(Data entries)
-*-*-
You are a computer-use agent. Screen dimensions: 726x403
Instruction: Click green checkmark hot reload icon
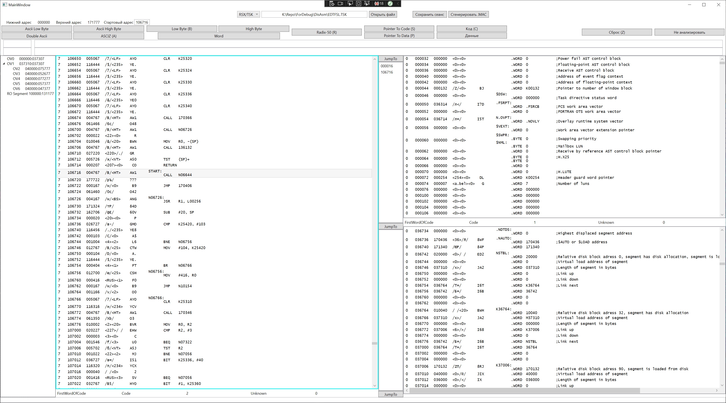click(390, 4)
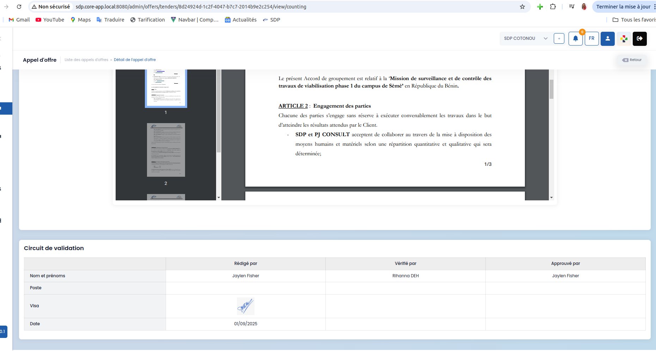Reload the page with refresh icon
Screen dimensions: 656x351
pyautogui.click(x=19, y=7)
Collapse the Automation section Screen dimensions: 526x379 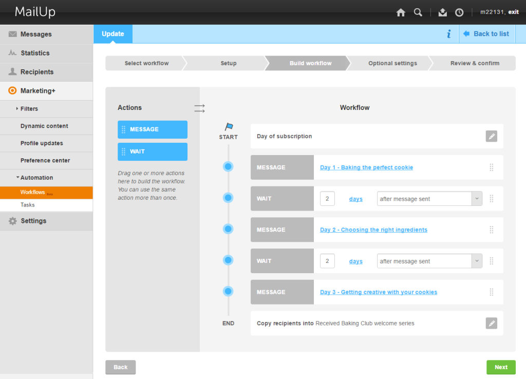pos(36,178)
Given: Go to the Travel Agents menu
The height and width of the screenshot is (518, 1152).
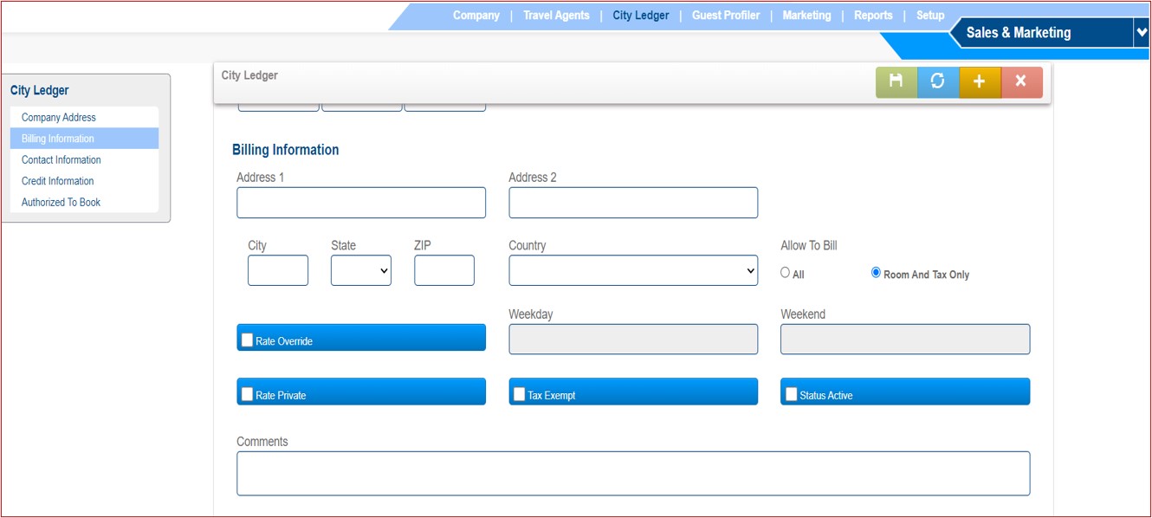Looking at the screenshot, I should point(556,16).
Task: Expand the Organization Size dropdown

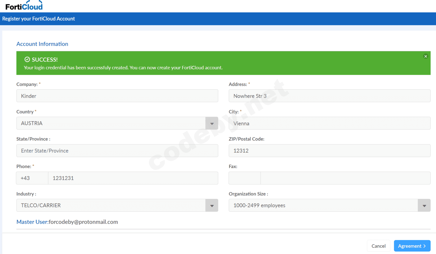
-*-*-
WHAT THE TASK ASKS: Starting with the line containing "Given: Go to the Travel Agents menu" and going on through the end of the material, write those lines out again with "Travel Agents" swapped for "Booking Partners" and everything else unchanged. Omit the pictures from your answer.

RESULT BELOW:
Given: Go to the Booking Partners menu
The height and width of the screenshot is (518, 1152).
Looking at the screenshot, I should point(556,16).
Task: Expand the Organization Size dropdown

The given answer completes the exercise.